As shown in FIG. 3, the lubricating oil exists in the internal space of the housing 5 so as to immerse a part of each of the connecting gear 22, the connecting gear 25, and the final gear 31. That is, the oil surface 40 of the lubricating oil is located higher than the lower end surfaces of the connecting gear 22, the connecting gear 25, and the final gear 31. Therefore, the rotation of the connecting gear 22, the connecting gear 25, and the final gear 31 ensures the lubricity of each tooth of the connecting gear 22, the connecting gear 25, and the final gear 31. On the other hand, the input section 11, the coupling gear 23, and the output gear 26, which are the input gears, are engaged with the coupling gear 22, the coupling gear 25, and the final gear 31 which are immersed in the lubricating oil, although they are not immersed in the lubricating oil. Therefore, the lubricating oil is supplied via the connecting gear 22, the connecting gear 25, and the final gear 31. This ensures the lubricity of each tooth of the input section 11, the coupling gear 23, and the output gear 26. Lubricating oil is supplied to each bevel gear housed in the differential case 32 via the second lubricating oil supply passage 42 provided in the differential case 32.

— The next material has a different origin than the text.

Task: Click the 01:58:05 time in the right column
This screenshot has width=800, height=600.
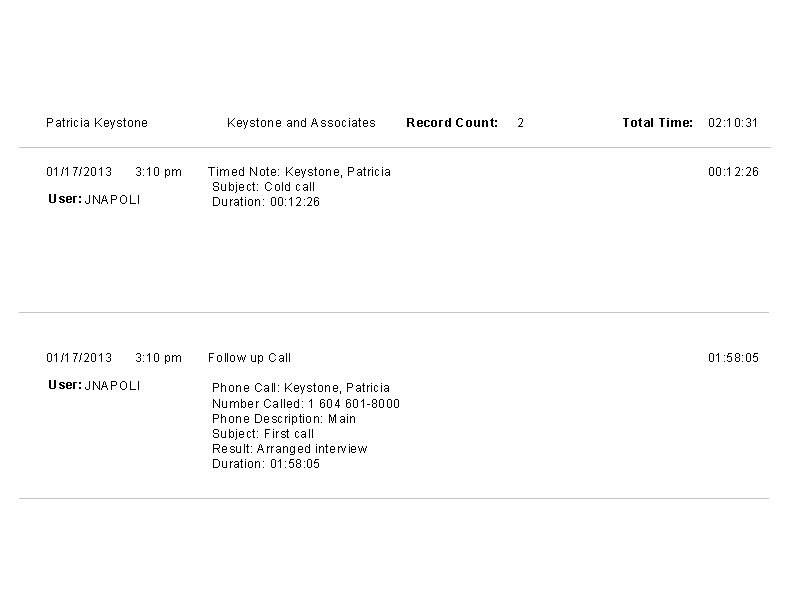Action: [733, 358]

As can be seen from FIGS. 2 and 4, the gear housing 5b is provided with a first lubricating oil supply passage 41 extending from above the connecting gear 25 toward the differential portion 4. More specifically, the first lubricating oil supply passage 41 extends from the opening (introduction port) provided in the wall of the gear housing 5b located behind the top of the coupling gear 25 to the right center end of the differential portion 4. It is formed as a communication hole reaching an opening (a discharge port) provided in the wall of the gear housing 5b located above the portion. In particular, the opening serving as the discharge port of the first lubricating oil supply passage 41 is located immediately above the differential case 32.

Further, as can be seen from FIG. 3, the first lubricating oil supply passage 41 extends along the contact surface of the virtual circle (circumferential portion of the connecting gear 25) formed by the gear tooth end faces when the connecting gear 25 rotates. Are provided. That is, on the side surface of the vehicle drive device 1, the introduction port of the first lubricating oil supply passage 41 is provided in proximity to a point on the outer edge of the connecting gear 25 so as to contact the point on the outer edge. ..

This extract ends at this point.